Boy with grit

 

“If you are not having any problems, you are missing an opportunity for growth.”
~ Thomas Blandi

There has been a lot in the news lately about grit. An article in the Wall Street Journal (September 8 – 9, 2012: Opting Out of the ‘Rug Rat Race’) says “for long-term success, brain power helps, but what our kids really need to learn is grit.”

NBC ran a series on the Education National Summit; two educational leaders interviewed thought teaching the virtue of grit was as important as teaching anything else in their schools.

But what is grit? One definition I found said simply: “firmness of character; indomitable spirit; pluck.” Pluck – what a great word.
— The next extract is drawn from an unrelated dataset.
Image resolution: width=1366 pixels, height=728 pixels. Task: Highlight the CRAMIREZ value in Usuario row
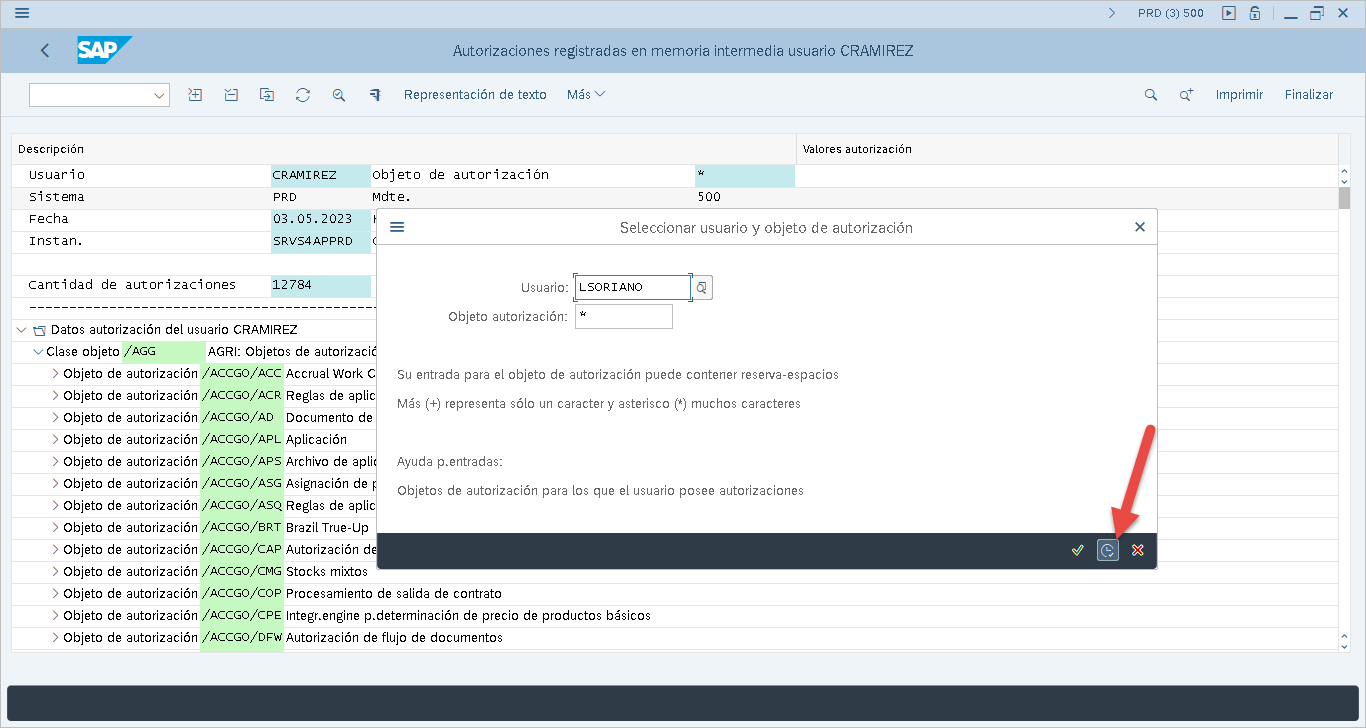click(x=320, y=174)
Imagine if your child had ‘pluck.’ Would you be proud of this? Would you be as proud as you would of a report card that had straight A’s?

Grit is what a child will learn when we Allow Obstacles to Become Opportunities. This is the Biggest Job’s Priority #6. In our current ‘trophy generation’ where the philosophy is that every child should get a trophy, those parents who believe that it’s okay for their kids to struggle are few and far between. But it’s our struggles that make us stronger; it’s our struggles that set up the lessons we need to learn in life – lessons that will teach us more about ourselves than anything else if we, the adults in the kids’ lives, help them learn from their struggles.

It’s a natural instinct to want to remove obstacles from our children’s lives and to make life easier for them. Give as much opportunity to them as you can to face their own dilemmas and work out the solutions. This will help them gain grit, that quality that teaches them persistence and resilience, and will ultimately improve their academic performance.